Answer:
The probability that exactly one card is an ace when three cards are dealt from a standard poker deck without replacement is 0.00018, or about 0.018%.
Explanation:
To find the probability that exactly one card is an ace when three cards are dealt from a standard poker deck without replacement, we need to consider the number of favorable outcomes (number of ways to choose one ace from the four available) and the number of total outcomes (number of ways to choose any three cards from the deck).
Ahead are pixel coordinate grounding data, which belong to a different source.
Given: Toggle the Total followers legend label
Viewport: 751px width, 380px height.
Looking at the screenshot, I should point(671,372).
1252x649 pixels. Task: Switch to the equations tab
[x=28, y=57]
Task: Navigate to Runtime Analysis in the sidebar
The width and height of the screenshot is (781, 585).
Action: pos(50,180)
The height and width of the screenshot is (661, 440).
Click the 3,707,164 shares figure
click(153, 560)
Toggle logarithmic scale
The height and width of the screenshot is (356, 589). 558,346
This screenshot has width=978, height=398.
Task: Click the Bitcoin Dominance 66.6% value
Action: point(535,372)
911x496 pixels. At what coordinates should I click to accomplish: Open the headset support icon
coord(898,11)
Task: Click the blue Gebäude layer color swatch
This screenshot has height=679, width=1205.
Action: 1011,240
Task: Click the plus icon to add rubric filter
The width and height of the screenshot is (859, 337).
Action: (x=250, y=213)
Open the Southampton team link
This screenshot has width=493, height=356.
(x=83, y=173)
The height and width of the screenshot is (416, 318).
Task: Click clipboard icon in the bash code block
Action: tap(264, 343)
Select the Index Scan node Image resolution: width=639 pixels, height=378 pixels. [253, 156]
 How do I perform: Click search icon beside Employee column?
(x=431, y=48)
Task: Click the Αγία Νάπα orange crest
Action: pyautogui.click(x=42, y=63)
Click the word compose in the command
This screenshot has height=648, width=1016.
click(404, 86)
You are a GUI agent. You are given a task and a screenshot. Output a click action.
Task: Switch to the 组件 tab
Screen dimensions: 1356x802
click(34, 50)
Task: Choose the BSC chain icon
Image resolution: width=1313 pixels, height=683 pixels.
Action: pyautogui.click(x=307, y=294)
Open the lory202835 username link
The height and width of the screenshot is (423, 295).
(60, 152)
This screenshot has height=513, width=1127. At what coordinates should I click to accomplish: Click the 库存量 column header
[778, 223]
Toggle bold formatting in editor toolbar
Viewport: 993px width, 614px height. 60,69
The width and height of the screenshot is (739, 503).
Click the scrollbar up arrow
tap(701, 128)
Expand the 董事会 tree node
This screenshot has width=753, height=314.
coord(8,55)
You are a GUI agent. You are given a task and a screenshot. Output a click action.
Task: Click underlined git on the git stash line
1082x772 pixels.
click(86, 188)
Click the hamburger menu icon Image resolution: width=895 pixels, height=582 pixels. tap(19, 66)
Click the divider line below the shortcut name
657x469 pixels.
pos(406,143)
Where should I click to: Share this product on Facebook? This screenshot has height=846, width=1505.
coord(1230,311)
Number of favorable outcomes:
There are four aces in a standard poker deck, and we need to choose exactly one of them. So, the number of favorable outcomes is 4C1 = 4.
Number of total outcomes:
We need to choose any three cards from the deck, which can be done in 52C3 ways. The total number of outcomes is 52C3.
Probability:
The probability of an event is given by the ratio of the number of favorable outcomes to the number of total outcomes.
Probability = (Number of favorable outcomes) / (Number of total outcomes)
Probability = 4C1 / 52C3
To calculate this probability, we can use the formula for combinations:
4C1 = 4! / (1! * (4-1)!) = 4
52C3 = 52! / (3! * (52-3)!) = 22,100
Probability = 4 / 22,100 ≈ 0.00018
Therefore,
The probability that exactly one card is an ace 0.018%.